**What you have to do:** From the entries below, return exactly the lines beginning at the one that contains "Programas (206, 1250)" and ending at the one that contains "Roofing (73) (151, 1538)", both of them included, and only those lines.

(Extracted records)
____

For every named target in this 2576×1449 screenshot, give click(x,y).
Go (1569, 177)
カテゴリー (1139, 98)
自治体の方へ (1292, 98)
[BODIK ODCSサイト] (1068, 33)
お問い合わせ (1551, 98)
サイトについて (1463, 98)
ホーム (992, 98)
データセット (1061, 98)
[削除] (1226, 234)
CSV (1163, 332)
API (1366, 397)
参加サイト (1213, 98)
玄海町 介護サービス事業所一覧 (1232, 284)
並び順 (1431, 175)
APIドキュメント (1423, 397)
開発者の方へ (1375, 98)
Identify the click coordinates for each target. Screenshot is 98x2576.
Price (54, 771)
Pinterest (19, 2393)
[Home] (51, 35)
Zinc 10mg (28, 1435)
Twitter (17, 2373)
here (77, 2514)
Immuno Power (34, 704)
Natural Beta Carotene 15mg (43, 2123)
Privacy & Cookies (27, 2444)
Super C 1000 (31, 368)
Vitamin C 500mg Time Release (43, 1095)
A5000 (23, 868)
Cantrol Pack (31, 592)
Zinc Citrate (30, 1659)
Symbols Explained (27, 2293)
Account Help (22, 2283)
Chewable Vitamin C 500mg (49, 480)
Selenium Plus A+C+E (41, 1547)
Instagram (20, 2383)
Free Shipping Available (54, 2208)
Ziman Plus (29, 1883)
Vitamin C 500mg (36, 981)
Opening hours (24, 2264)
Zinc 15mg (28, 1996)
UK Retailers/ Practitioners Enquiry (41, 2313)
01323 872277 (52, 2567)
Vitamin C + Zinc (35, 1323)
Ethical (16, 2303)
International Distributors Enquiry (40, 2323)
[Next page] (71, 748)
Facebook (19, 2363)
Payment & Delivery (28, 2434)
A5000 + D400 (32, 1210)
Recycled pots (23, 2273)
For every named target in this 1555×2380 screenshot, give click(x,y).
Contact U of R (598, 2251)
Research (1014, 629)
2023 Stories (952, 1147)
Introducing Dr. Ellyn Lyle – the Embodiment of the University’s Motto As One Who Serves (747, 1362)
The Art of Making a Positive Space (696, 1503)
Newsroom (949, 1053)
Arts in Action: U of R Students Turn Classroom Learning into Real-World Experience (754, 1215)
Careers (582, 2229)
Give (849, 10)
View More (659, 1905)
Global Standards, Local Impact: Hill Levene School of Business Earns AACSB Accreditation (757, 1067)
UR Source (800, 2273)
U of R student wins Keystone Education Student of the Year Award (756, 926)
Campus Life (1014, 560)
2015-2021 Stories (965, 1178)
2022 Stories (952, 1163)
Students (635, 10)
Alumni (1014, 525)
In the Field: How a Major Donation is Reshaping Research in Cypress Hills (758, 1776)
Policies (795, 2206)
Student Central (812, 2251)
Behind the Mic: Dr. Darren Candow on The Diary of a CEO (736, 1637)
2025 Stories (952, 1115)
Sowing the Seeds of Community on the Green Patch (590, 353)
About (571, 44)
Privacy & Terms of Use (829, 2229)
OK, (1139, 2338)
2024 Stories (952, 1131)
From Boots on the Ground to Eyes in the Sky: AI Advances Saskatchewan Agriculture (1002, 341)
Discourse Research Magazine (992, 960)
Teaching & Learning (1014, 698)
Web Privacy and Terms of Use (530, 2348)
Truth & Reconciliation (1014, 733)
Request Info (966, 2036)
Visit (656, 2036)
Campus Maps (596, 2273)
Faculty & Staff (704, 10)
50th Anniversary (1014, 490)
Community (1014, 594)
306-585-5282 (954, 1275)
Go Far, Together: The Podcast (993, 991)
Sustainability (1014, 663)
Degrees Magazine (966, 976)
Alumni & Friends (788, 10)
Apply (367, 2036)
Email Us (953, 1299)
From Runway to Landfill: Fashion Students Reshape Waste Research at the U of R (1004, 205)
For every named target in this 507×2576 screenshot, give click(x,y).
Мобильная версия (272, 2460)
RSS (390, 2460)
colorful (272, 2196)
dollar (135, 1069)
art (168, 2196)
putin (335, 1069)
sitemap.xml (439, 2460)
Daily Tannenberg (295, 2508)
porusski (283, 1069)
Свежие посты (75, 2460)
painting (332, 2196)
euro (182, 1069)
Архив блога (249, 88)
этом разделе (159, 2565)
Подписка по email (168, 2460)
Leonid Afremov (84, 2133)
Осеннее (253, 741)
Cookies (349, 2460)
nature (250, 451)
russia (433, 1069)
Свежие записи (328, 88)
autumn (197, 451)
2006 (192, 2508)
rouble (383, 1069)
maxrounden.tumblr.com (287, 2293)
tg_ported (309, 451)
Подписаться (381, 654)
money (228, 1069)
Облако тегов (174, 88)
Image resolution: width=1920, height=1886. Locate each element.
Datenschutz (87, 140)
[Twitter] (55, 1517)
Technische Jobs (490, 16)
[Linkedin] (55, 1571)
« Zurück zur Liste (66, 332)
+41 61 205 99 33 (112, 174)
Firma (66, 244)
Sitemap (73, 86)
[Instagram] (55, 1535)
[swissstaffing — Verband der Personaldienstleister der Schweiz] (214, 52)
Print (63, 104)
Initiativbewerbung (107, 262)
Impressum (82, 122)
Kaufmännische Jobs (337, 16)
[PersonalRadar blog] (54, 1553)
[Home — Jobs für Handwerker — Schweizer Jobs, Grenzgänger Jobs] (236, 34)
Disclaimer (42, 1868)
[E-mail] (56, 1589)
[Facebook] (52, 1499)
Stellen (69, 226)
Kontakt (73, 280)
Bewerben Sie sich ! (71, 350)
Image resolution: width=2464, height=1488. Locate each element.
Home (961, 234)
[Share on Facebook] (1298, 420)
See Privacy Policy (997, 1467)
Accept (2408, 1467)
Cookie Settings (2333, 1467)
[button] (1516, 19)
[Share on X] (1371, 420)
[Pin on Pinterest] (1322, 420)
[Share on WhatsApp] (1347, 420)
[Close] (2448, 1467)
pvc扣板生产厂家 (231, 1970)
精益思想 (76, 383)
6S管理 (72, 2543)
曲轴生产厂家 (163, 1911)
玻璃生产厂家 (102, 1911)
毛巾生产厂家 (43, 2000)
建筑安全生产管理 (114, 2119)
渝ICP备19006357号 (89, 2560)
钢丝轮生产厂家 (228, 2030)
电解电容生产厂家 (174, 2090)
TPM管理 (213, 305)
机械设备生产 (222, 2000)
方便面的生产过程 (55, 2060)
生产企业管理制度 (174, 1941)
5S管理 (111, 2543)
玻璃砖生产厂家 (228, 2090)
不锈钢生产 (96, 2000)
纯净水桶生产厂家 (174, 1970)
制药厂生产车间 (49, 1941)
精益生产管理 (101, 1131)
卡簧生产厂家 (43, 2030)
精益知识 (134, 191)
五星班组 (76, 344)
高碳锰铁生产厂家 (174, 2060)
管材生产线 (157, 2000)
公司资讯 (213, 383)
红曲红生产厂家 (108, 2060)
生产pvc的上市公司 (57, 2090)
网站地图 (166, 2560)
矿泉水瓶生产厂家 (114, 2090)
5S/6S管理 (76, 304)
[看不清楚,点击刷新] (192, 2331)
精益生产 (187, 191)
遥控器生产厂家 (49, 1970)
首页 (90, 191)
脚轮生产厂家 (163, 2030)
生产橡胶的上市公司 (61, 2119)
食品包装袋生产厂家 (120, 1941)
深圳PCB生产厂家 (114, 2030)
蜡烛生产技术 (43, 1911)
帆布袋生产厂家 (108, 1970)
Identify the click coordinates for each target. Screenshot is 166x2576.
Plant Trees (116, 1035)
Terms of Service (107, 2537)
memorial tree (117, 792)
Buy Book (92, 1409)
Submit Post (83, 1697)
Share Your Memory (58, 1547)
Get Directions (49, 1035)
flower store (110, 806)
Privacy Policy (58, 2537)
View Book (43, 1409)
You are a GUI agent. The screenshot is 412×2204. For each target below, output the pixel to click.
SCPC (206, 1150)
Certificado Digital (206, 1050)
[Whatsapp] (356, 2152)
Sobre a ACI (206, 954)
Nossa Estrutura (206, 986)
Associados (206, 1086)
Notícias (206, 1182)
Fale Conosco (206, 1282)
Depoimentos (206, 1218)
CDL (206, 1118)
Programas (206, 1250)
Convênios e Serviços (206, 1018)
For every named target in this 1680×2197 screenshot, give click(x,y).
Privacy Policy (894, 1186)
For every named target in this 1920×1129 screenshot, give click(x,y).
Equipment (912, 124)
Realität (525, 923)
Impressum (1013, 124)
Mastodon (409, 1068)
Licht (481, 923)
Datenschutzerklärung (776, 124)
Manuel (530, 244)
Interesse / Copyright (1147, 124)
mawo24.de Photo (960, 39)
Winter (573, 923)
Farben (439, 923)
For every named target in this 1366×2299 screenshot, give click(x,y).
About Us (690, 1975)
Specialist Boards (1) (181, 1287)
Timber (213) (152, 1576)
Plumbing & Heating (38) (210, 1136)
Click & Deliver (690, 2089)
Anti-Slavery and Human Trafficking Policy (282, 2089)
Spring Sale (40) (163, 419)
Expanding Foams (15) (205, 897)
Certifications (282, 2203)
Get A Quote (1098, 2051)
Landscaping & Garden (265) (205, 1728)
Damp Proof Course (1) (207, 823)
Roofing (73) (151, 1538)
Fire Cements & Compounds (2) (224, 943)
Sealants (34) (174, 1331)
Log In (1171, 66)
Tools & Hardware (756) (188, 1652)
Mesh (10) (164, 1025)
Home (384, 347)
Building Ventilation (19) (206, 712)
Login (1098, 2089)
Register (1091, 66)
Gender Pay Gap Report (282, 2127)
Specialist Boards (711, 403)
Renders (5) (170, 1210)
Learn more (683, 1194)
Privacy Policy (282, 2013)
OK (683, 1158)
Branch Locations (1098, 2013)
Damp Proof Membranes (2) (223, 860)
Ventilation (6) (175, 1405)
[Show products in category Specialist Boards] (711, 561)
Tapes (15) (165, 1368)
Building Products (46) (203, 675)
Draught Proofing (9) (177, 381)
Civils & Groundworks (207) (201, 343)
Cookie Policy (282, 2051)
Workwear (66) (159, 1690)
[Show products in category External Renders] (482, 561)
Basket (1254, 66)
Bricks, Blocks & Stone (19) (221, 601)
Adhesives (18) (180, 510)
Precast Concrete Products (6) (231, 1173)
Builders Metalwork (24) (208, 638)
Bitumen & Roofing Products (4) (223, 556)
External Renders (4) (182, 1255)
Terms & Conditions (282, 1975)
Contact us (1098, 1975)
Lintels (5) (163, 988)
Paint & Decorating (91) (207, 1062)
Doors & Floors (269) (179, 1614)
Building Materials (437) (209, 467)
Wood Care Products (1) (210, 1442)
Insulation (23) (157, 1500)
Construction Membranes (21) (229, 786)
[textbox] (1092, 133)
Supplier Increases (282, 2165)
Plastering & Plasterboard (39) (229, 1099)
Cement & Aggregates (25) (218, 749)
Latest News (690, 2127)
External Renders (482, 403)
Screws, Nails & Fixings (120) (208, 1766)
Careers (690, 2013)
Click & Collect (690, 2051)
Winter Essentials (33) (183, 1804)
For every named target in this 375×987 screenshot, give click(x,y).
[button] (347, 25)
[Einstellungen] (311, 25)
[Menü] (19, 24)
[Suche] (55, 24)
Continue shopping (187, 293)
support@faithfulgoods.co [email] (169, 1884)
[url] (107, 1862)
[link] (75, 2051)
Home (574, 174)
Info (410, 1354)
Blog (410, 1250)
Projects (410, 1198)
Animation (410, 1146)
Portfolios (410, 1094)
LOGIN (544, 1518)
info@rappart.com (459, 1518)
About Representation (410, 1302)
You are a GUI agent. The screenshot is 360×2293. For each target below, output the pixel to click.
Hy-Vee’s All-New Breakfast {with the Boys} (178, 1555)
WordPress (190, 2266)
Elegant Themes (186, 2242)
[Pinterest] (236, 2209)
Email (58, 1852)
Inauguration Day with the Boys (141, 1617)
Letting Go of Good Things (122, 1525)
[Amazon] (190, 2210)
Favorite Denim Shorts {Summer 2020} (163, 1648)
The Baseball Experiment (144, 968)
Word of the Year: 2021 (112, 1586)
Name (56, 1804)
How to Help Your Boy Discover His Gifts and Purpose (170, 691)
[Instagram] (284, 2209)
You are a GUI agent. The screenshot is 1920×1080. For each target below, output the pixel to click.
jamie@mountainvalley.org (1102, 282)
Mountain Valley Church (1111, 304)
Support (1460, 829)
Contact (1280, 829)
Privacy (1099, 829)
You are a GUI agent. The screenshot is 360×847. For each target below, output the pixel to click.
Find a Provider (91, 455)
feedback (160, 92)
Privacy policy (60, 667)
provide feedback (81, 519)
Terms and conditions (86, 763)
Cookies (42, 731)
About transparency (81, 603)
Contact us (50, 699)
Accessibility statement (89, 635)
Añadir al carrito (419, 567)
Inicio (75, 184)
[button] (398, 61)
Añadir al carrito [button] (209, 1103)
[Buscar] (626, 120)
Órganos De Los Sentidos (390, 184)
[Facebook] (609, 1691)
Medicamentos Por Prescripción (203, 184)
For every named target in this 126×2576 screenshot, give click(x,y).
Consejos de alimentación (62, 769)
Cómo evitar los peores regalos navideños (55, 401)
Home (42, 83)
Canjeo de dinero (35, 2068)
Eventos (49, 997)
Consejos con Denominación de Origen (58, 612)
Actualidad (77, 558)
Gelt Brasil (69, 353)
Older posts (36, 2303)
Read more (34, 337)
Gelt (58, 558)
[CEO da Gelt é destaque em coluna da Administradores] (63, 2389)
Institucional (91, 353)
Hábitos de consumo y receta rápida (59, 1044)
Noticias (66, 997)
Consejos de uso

____

**Written response:**
Programas (206, 1250)
Convênios e Serviços (206, 1018)
For every named target in this 1680×2197 screenshot, give click(x,y).
Privacy Policy (894, 1186)
For every named target in this 1920×1129 screenshot, give click(x,y).
Equipment (912, 124)
Realität (525, 923)
Impressum (1013, 124)
Mastodon (409, 1068)
Licht (481, 923)
Datenschutzerklärung (776, 124)
Manuel (530, 244)
Interesse / Copyright (1147, 124)
mawo24.de Photo (960, 39)
Winter (573, 923)
Farben (439, 923)
For every named target in this 1366×2299 screenshot, give click(x,y).
About Us (690, 1975)
Specialist Boards (1) (181, 1287)
Timber (213) (152, 1576)
Plumbing & Heating (38) (210, 1136)
Click & Deliver (690, 2089)
Anti-Slavery and Human Trafficking Policy (282, 2089)
Spring Sale (40) (163, 419)
Expanding Foams (15) (205, 897)
Certifications (282, 2203)
Get A Quote (1098, 2051)
Landscaping & Garden (265) (205, 1728)
Damp Proof Course (1) (207, 823)
Roofing (73) (151, 1538)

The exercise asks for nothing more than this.